--- Text shown Enclosed Below ---

When creating profiles from measurement values in non-D50 lighting conditions, i1Profiler uses chromatic adaptation to construct your ICC profile.
X-Rite recommends that you use the default "Bradford" method when creating your ICC profile.
Legacy ProfileMaker5 users may wish to select CIECAT02, which was used by ProfileMaker5 when creating non-D50 output profiles. This will give you consistency in measurement values with previous profiles.
ICC profile version
You can choose to calculate your profile according to ICC specification 4 or 2. Generally , ICC version 4 profiles will give you improved accuracy. Visit www.color.org for a complete summary of the differences between ICC versions. Most color management systems use ICC version 4 profiles without issue.
However, in some cases a workflow or RIP may experience compatibility issues. In these cases, select the ICC version 2 option. This is commonly known on Mac running 10.6 and 10.7 with a number of third party software applications.

--- End of Enclosed Text shown ---

Your instructions
Translate this sentence from the text on i1Profiler profile settings into Spanish: "X-Rite recommends that you use the default 'Bradford' method when creating your ICC profile."

--- Given records Enclosed Below ---

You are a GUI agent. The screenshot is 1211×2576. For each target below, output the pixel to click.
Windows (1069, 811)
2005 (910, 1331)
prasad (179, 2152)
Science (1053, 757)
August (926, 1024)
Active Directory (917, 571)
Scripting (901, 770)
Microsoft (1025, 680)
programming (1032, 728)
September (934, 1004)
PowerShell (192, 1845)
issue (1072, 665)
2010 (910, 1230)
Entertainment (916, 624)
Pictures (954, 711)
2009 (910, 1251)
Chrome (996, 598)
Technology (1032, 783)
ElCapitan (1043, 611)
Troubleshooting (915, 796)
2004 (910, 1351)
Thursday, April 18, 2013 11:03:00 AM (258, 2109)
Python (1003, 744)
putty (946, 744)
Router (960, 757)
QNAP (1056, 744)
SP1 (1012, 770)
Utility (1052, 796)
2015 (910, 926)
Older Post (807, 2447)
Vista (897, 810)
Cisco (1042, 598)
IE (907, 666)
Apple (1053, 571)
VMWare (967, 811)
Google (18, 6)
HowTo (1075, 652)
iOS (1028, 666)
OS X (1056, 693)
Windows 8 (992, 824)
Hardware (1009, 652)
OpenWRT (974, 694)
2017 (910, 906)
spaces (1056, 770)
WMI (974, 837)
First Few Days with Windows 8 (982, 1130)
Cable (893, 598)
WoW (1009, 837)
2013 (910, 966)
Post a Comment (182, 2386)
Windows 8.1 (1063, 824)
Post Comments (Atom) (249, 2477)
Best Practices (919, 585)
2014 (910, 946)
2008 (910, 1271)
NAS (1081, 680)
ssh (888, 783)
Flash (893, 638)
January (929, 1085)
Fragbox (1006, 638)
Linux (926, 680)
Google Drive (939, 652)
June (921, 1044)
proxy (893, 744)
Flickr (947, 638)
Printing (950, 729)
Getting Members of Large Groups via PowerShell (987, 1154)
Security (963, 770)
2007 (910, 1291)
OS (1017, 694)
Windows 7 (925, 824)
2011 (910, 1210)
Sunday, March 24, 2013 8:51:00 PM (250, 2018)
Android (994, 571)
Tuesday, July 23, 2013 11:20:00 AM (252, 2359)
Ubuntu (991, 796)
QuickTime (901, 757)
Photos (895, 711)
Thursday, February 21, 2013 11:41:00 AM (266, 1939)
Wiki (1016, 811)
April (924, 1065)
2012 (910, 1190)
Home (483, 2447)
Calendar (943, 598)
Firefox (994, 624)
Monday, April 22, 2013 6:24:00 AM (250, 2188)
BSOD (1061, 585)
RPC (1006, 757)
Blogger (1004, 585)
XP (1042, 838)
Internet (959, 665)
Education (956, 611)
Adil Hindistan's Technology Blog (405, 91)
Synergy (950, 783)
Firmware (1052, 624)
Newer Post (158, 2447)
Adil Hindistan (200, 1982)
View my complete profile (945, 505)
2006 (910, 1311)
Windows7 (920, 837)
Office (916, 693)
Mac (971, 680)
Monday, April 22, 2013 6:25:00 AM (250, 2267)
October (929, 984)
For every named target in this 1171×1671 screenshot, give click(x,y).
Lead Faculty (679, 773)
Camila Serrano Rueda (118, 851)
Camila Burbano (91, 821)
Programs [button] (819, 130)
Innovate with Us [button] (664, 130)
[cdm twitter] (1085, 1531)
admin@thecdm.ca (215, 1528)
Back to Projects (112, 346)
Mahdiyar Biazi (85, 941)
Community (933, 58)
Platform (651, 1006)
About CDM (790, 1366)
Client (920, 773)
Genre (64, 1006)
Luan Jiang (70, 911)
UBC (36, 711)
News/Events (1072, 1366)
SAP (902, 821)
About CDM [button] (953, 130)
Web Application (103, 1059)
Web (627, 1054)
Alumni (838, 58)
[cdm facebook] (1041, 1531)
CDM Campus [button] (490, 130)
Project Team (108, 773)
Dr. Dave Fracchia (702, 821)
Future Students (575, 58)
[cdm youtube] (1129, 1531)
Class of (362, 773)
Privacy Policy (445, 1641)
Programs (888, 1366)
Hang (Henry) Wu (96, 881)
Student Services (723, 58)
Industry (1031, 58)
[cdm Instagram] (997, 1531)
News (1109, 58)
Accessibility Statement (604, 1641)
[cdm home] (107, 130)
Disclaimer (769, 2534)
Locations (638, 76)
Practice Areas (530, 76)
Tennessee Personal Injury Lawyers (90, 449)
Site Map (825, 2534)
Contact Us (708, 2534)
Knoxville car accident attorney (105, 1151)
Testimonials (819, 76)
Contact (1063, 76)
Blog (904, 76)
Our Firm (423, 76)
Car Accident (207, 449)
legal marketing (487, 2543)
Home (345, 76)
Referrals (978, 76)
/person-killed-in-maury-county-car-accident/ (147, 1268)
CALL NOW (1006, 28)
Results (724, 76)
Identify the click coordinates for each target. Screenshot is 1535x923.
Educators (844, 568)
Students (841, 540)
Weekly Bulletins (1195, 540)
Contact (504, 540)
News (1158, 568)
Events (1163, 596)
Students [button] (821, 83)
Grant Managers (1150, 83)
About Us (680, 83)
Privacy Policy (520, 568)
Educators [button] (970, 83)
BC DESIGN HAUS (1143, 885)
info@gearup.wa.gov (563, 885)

--- End of Enclosed Given records ---

Task answer
X-Rite recomienda que utilice el método predeterminado "Bradford" al crear su perfil ICC.